>> start
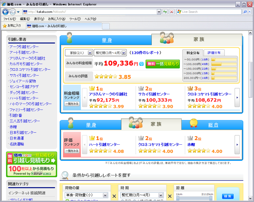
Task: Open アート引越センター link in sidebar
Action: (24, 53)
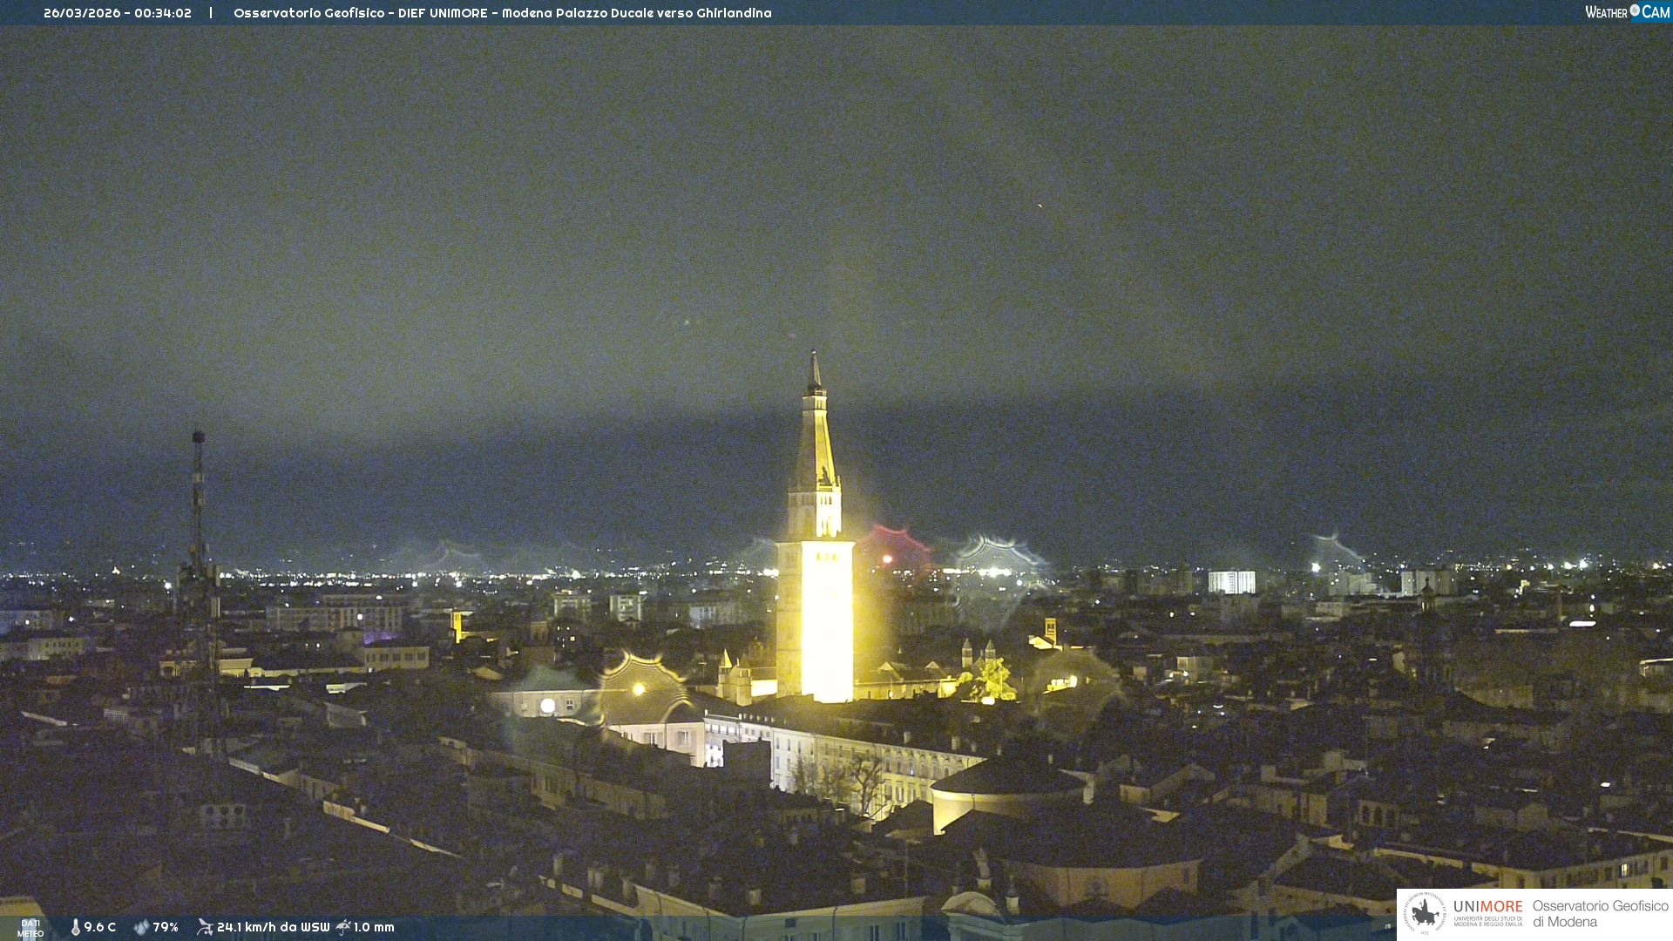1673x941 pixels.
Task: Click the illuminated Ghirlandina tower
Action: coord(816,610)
>> end
* [PROMPT]: Please repeat the items above word for word, leaving out the pictures.

* [OUTPUT OF THE EXERCISE]:
Task: Open アート引越センター link in sidebar
Action: (24, 53)
1673x941 pixels.
Task: Click the illuminated Ghirlandina tower
Action: coord(816,610)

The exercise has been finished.